Ebène Quartet video

When the Quatuor Ebène was signed to Virgin Classics in early 2008. Alain Lanceron, the label’s President, said: “The Quatuor Ebène is the embodiment of the modern string quartet. The extraordinary way its members craft their sonority, their re-examination of quartet masterpieces, their readiness to engage with music beyond the traditional repertoire, their innovative and creative approach: all these factors have led us to invite them to add their lustre to Virgin Classics’ roster of artists. We welcome them with enthusiasm – the same kind of enthusiasm they bring to everything they do.”

Formed in France in 1999, the Quatuor Ebène took its name from ebony, the precious and exotic wood used in instrument-making. The award-winning ensemble has since achieved an enviable international reputation for refined, dynamic musicianship, minutely responsive teamwork, an adventurous spirit and even a taste for improvisation. The Quartet’s repertoire ranges from Haydn and Mozart, cornerstones of the Classical repertoire, through the 19th and 20th centuries to contemporary composers and jazz.

The Quatuor Ebène’s debut recording on Virgin Classics brings together the string quartets of the three emblematic French composers of the late 19th and early 20tb centuries: Fauré, Debussy and Ravel. The Debussy and Ravel quartets represent a traditional pairing in the catalogue, but they have rarely been coupled with the Fauré, his final work, composed in his late seventies. As it happens, Ravel dedicated his own quartet to Fauré, who was his teacher.

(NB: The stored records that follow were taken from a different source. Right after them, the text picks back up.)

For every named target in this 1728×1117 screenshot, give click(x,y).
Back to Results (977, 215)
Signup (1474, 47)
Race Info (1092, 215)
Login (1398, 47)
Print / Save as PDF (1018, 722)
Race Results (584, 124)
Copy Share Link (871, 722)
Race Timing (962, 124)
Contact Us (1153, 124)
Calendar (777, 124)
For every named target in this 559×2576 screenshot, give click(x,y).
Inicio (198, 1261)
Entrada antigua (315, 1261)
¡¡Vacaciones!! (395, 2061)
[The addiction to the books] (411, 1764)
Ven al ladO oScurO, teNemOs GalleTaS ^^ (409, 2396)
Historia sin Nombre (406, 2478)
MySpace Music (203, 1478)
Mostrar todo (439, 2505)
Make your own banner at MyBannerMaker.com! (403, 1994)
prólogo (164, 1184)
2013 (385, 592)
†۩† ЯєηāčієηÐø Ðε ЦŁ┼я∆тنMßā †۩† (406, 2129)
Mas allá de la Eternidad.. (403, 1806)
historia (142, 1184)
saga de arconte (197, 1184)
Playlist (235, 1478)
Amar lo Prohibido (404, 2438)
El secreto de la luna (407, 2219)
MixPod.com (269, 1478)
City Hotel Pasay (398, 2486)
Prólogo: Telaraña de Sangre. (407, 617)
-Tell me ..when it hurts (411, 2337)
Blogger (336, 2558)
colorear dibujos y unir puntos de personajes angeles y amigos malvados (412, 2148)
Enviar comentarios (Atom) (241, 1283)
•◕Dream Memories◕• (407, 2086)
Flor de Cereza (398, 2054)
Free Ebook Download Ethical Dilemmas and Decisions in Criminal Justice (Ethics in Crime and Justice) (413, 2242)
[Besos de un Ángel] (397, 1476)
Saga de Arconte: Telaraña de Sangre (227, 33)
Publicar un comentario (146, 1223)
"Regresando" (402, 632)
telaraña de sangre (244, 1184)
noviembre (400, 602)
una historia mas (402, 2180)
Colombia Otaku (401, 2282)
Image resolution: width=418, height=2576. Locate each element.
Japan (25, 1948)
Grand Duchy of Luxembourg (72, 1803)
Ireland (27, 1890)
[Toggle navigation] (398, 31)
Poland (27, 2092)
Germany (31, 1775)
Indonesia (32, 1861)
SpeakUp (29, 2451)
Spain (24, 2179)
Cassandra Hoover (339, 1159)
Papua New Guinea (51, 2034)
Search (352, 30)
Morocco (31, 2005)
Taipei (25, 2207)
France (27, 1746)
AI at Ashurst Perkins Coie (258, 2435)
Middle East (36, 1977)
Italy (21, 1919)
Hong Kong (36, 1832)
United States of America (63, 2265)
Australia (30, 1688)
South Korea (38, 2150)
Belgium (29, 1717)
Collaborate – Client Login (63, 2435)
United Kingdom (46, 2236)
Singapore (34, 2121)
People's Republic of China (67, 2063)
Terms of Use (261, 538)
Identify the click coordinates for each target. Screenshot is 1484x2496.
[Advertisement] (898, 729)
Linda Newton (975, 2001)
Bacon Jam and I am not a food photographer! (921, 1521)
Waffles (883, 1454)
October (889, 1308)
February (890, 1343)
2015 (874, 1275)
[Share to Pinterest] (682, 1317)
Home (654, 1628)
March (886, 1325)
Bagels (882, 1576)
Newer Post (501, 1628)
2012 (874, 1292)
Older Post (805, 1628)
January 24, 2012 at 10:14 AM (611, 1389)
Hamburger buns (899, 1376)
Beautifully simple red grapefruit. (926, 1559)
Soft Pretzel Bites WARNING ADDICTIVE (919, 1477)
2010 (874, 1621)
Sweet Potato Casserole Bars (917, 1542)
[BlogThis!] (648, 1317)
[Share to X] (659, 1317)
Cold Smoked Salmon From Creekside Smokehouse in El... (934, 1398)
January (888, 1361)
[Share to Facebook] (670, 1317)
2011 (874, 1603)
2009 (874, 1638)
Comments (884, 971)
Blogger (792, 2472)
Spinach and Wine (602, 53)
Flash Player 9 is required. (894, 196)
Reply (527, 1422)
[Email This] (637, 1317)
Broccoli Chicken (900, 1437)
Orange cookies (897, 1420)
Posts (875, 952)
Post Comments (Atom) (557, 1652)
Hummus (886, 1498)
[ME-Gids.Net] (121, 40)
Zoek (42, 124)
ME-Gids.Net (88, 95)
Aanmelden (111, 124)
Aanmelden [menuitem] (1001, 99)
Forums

Gramophone Magazine Editor’s Choice December 2008
BBC Radio 3 ‘Building a Library’: 1st Choice, March 2009
BBC Music Magazine Awards 2009: Newcomer of the Year

The reviews, the general critical acclaim, the awards — all of that immediately attracted me to this recording of string quartets by Ravel, Debussy and Fauré. Watching this 16-minute video was the final icing on the cake which made me do what’s now a very rare thing and order a physical CD. It’s coming from Presto Classical, which is where the blurb and the video come from. I’m looking forward to its arrival.